I have all these eggs in my fridge right now. Winco had eggs on sale (a dozen for $.99) a few weeks ago and I bought three-dozen thinking I would be eating a lot of eggs, I suppose. But I haven’t been. So I’ve been trying to think of something to knock off a few eggs here and there and cookies will usually knock off one or two if you make a standard batch. So I began sifting through my piles of recipes to look for some good-looking and easy cookie recipes. I found this one. Oatmeal cookies are not a cookie I’d normally gravitate toward but I loved the simplicity of the recipe. Plus I figured these would be cookies I could easily share with coworkers.
ingredients.
- 2 c. rolled old-fashioned oats
- 2 ½ c. flour (I used cake flour)
- 1 T. baking powder
- 1 tsp. baking soda
- 1 tsp. salt
- 2 tsp. ground cinnamon
- 1 tsp. ground nutmeg
- 1 c. (2 sticks) butter, browned, cooled
- 1 c. packed brown sugar
- ½ c. sugar
- 2 large eggs, room temperature
- 1 tsp. vanilla extract
- ½ c. butterscotch chips (optional)
- ½ c. cinnamon chips (optional)
- 2 c. powdered sugar
- 5 T. milk
directions.
- Preheat oven to 350 degrees. Butter two cookie sheets. (I used parchment paper instead…)
- Brown your butter. In a small saucepan melt butter over medium low heat until it bubbles, the bubbles subside and then browned bits begin to float to the top. Don’t remove from the heat immediately but don’t let the butter burn either. Set aside to cool.
- In a large bowl, mix oats, flour, salt, baking powder, baking soda, cinnamon and nutmeg.
- In another large bowl, beat together the melted butter and sugars. Add eggs, one at a time and vanilla. Mix in the dry oat mixture, stirring until thoroughly combined.

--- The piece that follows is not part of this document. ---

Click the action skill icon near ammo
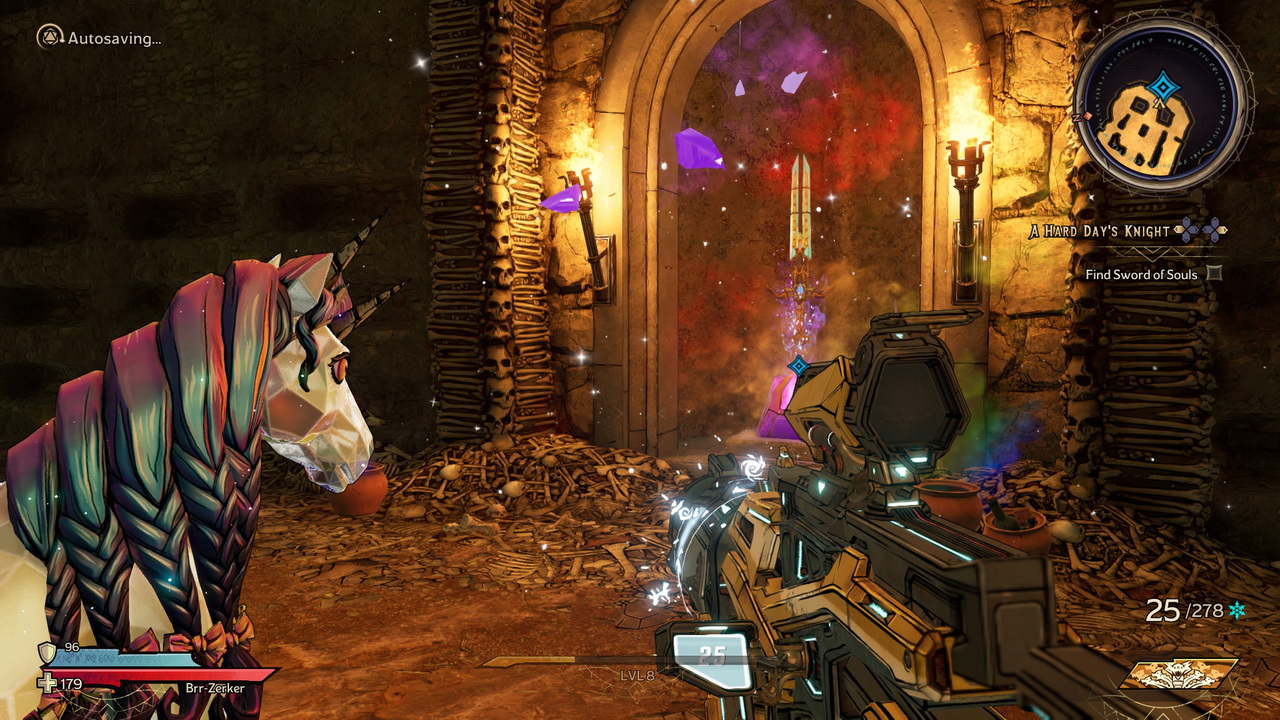The height and width of the screenshot is (720, 1280). point(1178,675)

Add in chips, if using.
- Drop heaping tablespoons onto prepared cookie sheets. Bake in preheated oven 14 to 16 minutes, or until browned, rotating halfway through. Let cookies rest on the baking sheets 5 minutes before moving to a wire rack to cool completely.
- Once cookies are completely cooled, whisk together the powdered sugar and milk until smooth. Generously frost each cookie.

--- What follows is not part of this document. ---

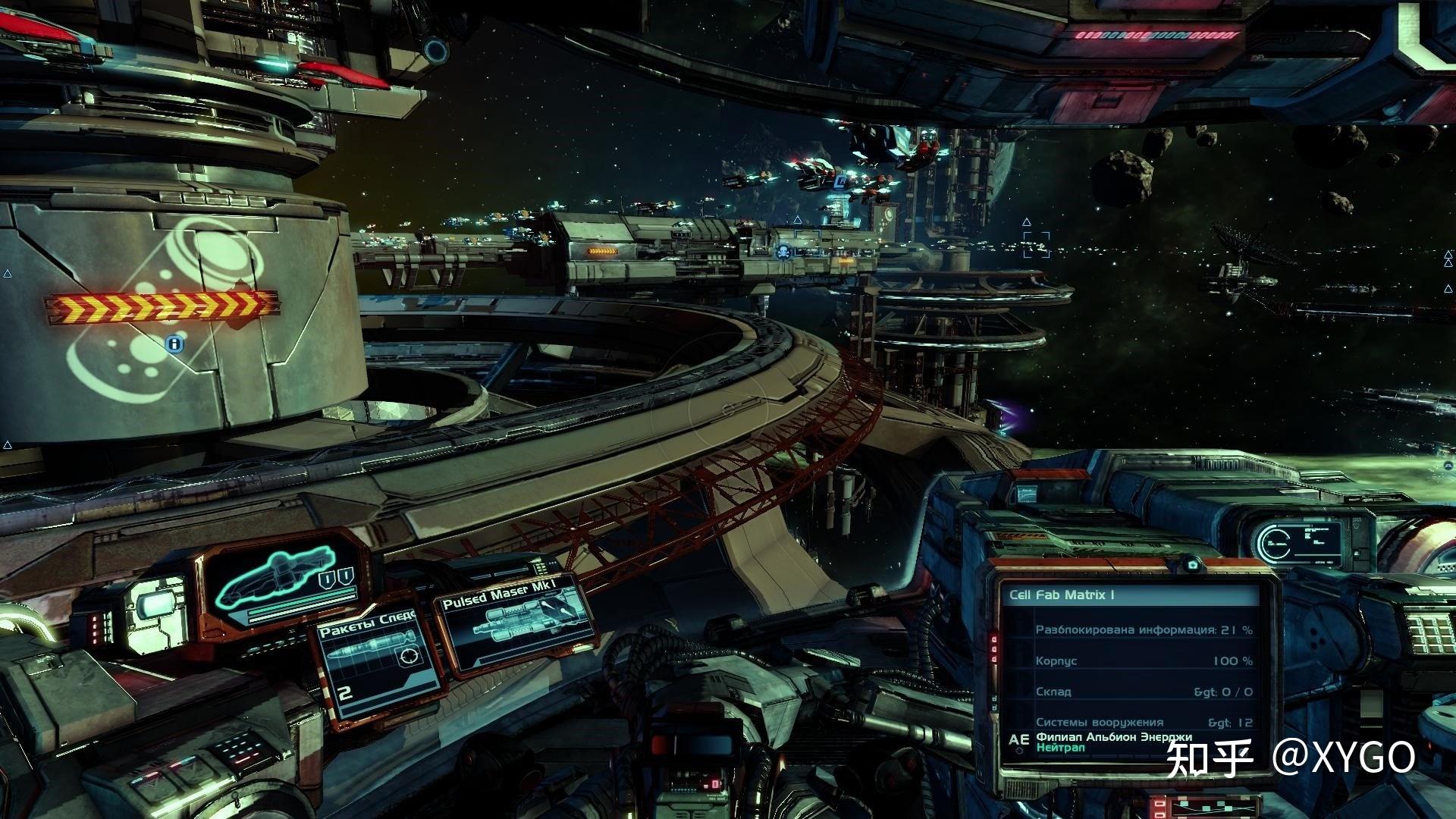Click the circular radar display

point(1276,543)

So here’s what I changed about the recipe. The recipe called for melted butter so I decided to brown the butter. I always feel like browning the butter in any recipe that calls for melted butter makes the recipe that much butter. I added salt and vanilla because both ingredients seemed inconspicuously missing. I also believe every recipe should have call for salt in some capacity. I also decided to add some butterscotch and cinnamon chips because … I like the idea of a cookie containing some sort of “chip” as opposed to not.
I decided I was glad that I added the salt because you frost the cookies with a glaze. There’s so much sugary sweetness in the glaze (and the cookie!) you need the added salt to contrast. I probably would have added a touch more flour to these cookies to get them a bit thicker were I to make them again. Normally I never put the exact amount of flour into a cookie per the recipe directions. I always, always add additional flour until I get the consistency of dough that I like (slightly stiff, not sticky). Not sure why I didn’t this time, but I didn’t. The cookies flattened a wee bit more than I would have liked but they aren’t pancake-thin (or crepe-thin, rather) so I wasn’t totally annoyed.